Obviously the anti-immigrant and international student rhetoric has been heard loud and clear around the world. The U.S., once the beacon of higher education, is being looked at with ambivalence by those seeking to study here if Mr. Trump is the next President. According to a recent article in The Chronicle of Higher Education: “Sixty percent of prospective international students say they would be less likely to study at an American college if Donald J. Trump was elected president.”
Since we are living in a capitalist market economy, and Mr. Trump is all about helping the average American have a slice of the proverbial pie, it’s worth noting that before we toss the international students out with the baby and the bathwater, according to the U.S. Department of Commerce as reported by the Institute of International Education (IIE): “International students contributed more than $30.5 billion to the U.S. economy.” Let me repeat this number: $30.5 BILLION! That’s not some small chunk of change my friends, but a hefty sum of economic windfall which means that not only do our schools and colleges benefit, but so do all the services in the periphery. Think about the students who need to rent apartments and furniture, buy cars, purchase insurance, shop for clothes and school supplies, eat at restaurants, buy tickets to shows, concerts, movies, train/airplane/bus/metro, buy groceries, and the list goes on. Think about all the Americans this economic windfall helps by keeping them off the unemployment line and the government subsidies since they’ll have jobs. Why would a Presidential candidate want to put already employed people out of work? That’s what will happen if we turn away people from our land who want to come here to study. It doesn’t make sense, does it? And guess what friends, while we wallow in self pity and blame the “other” for whatever economic straits we find ourselves in and close borders and build walls, our counterparts in the UK, Canada, Australia, Germany, Scandinavia, Russia and even China and a slew of other countries which are offering degree programs in English and tempt internationals with free tuition are salivating at the bits to grab hold of the international student market which until now has favored the U.S. as its number one destination.

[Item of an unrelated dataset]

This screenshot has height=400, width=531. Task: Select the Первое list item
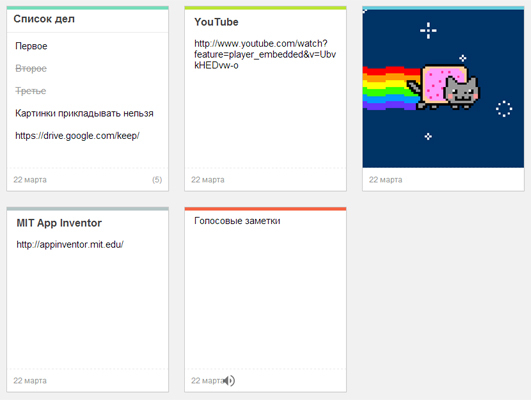31,46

It is so painfully shortsighted to think the way Mr. Trump and his supporters are thinking. If I nod my head in bewilderment at the sheer idiocy of this mindset, I’ll soon have to resort to using a neck brace. Best way to end this rant is with an old saying ‘don’t bite the hand that feeds you,’ or, how about another old favorite: ‘if it ain’t broke, don’t fix it!’
2 responses to “Impact of a Trump Presidency on International Education”
This was very enlightening. I had not considered the ramifications on higher education with all of Donald Trumps blustering. I hope that much of the world understands that many of us do not agree with what he says.
It would be devastating to the American campuses to have the international students pull out. So much of the learning that happens in college is not the classroom but from others you encounter while you are a student. I hope those getting ready to make decisions about their future will not think negatively until the next election and the any new policies are released.